Никиткин позвонил своим людям, они освободили Гришу. Одинцов ждал звонка от него, но на связь вышел полковник Саньков, велел прекратить самодеятельность и доставить Никиткина в управление.
А сегодня эта самодеятельность выходит Максиму боком. Саньков хоть и гад, но с должности начальника УВД его не снимал.
– Ну и как все это понимать? – спросил он, сурово глядя на подчиненного из-под нахмуренных бровей.
Одинцов открыл папку, достал и передал начальнику копии заявлений Кустарева и Ерофеевой.
– Факт похищения налицо. Статья сто двадцать шестая, в случае с Никиткиным – до двенадцати лет лишения свободы. Принято решение о возбуждении уголовного дела, на основании этого гражданин Никиткин задержан и помещен под стражу.
– Похищение… Сто двадцать шестая статья… – брюзжащим голосом передразнил его Саньков. – А ничего, что в этой статье примечание есть? Лицо, добровольно сдавшее похищенных, освобождается от уголовной ответственности…
– Если в его действиях не было иного состава преступления.
– И какой там состав?
– А незаконное лишение свободы?
– Кто лишил Кустарева свободы? Были там какие-то люди, он их видел. А Никиткина не видел… И его девушка не видела…
– А нападение на сотрудника полиции?
– Кто напал? Никиткин напал?
– Пока я не могу вам этого сказать. Ведется следствие, выясняются обстоятельства…
– А как насчет другого похищения? Кто, как не ты, похитил Никиткина?

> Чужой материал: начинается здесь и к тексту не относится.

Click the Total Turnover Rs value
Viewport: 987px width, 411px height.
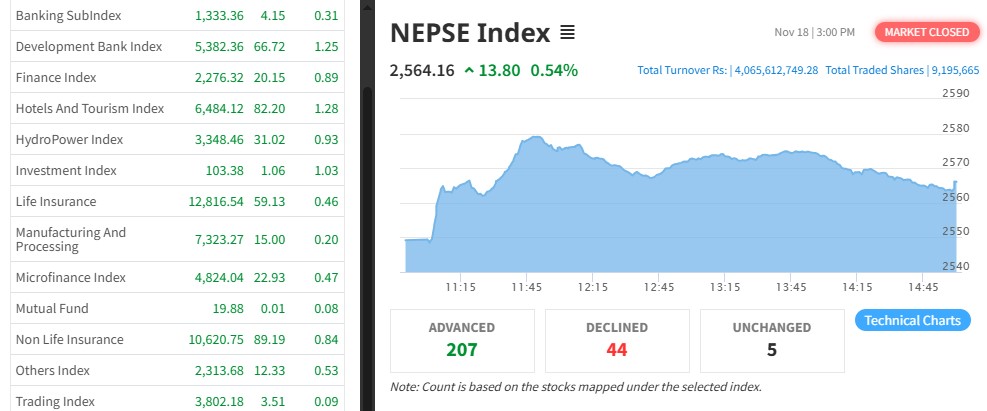[727, 70]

– Вообще-то я его задерживал…
– И в лес доставил.
– Водитель немного заблудился.
– Ты допрашивал Никиткина, угрожал ему расправой… Думаешь, это тебе сойдет с рук?
– Есть варианты? – нахмуренно глянул на Санькова Одинцов.

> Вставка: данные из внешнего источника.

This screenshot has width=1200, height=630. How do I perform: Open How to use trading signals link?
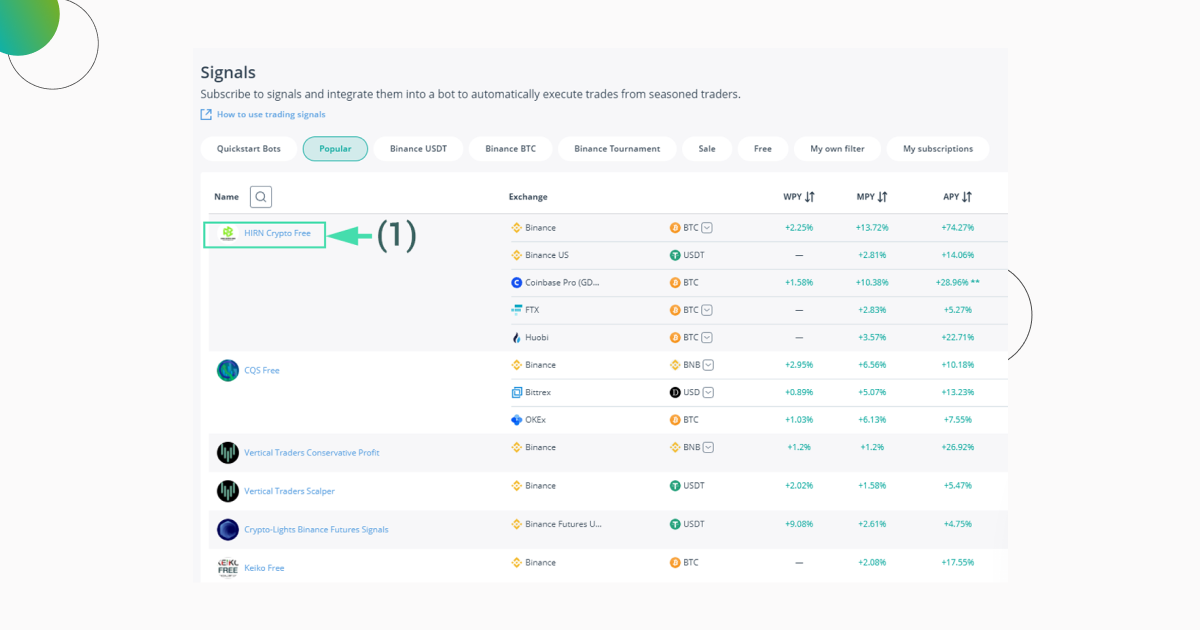click(271, 115)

Увы, но его действия запросто можно назвать незаконными, подвести их под превышение служебных полномочий, злоупотребление власти… Он нанес удар Никиткину палкой о двух концах.
– Есть. Проблемы с прокуратурой. Тебя устраивает такой вариант?
– Не очень.
– Мне уже звонили насчет Никиткина, спрашивали… Ты меня понимаешь?
Одинцов кивнул. Саньков – шкура продажная, но за жабры его так просто не возьмешь. А самому по ту сторону закона оказаться можно. Очень даже запросто можно…
– Понимаю.
– Надо освобождать Никиткина.
– Чтобы он дальше по городу ездил, девчонок совращал?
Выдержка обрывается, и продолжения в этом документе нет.